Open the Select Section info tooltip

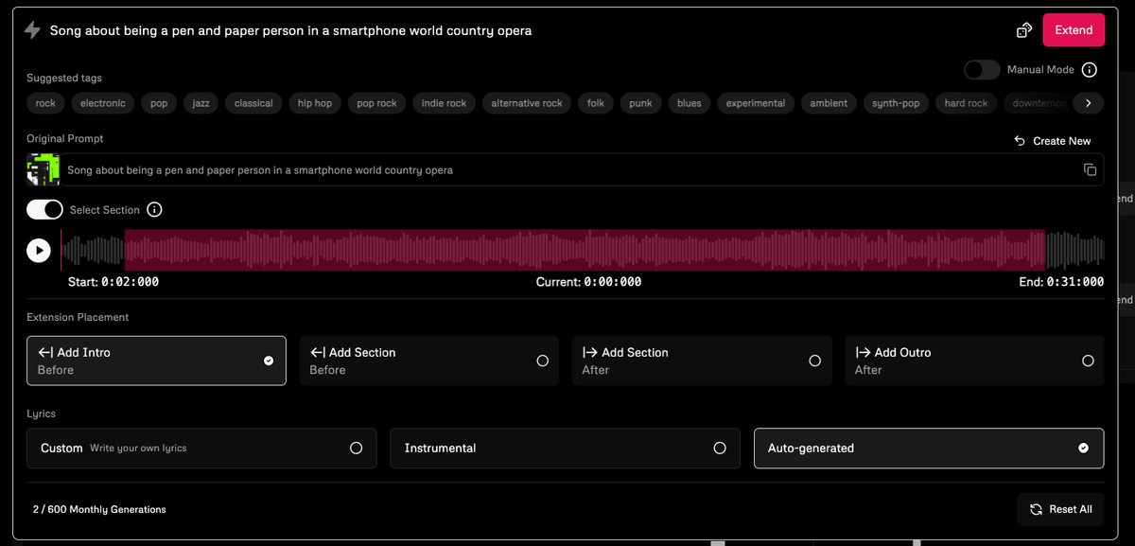[x=154, y=209]
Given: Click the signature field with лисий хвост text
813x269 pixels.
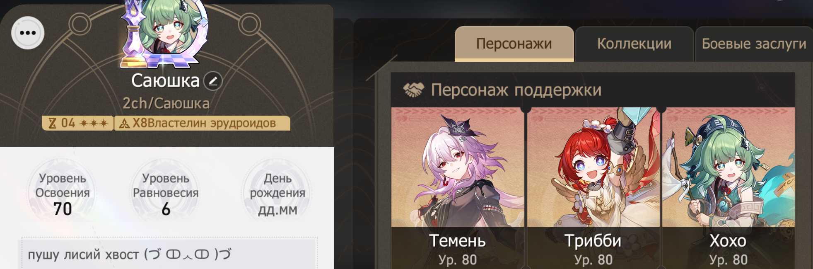Looking at the screenshot, I should click(169, 253).
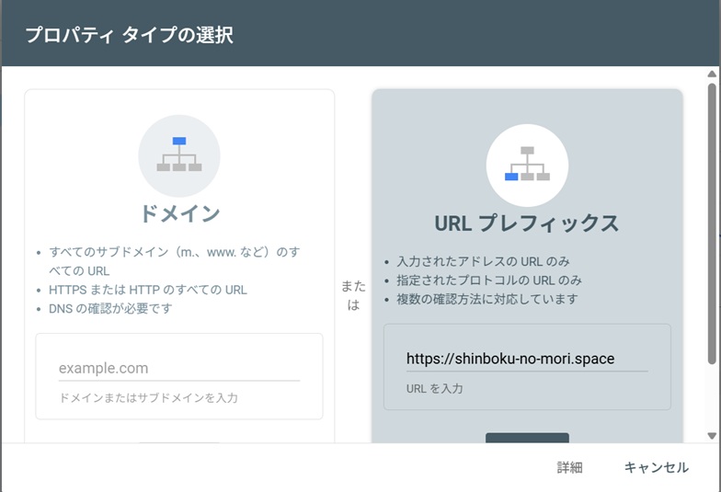
Task: Click the partially visible button under domain field
Action: click(x=178, y=443)
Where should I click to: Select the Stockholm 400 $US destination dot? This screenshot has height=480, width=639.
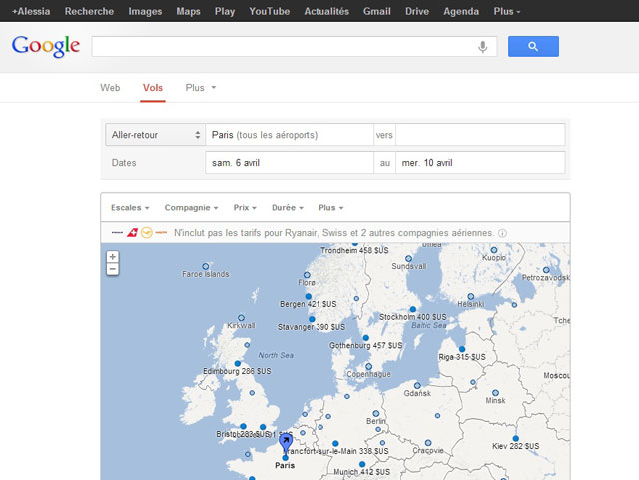411,310
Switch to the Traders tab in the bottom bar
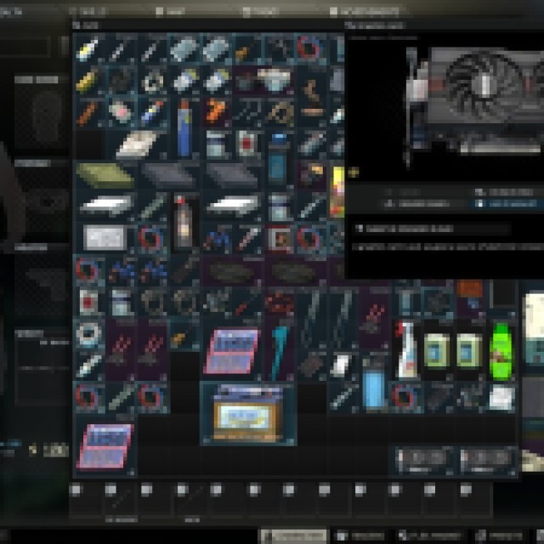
####
# Objective
Can you print every item above word for word, without the pictures?

# Response to this exercise
Open the Select Section info tooltip

[x=154, y=209]
Given: Click the signature field with лисий хвост text
813x269 pixels.
Looking at the screenshot, I should click(169, 253).
Task: Click the partially visible button under domain field
Action: click(x=178, y=443)
Where should I click to: Select the Stockholm 400 $US destination dot? This screenshot has height=480, width=639.
411,310
Switch to the Traders tab in the bottom bar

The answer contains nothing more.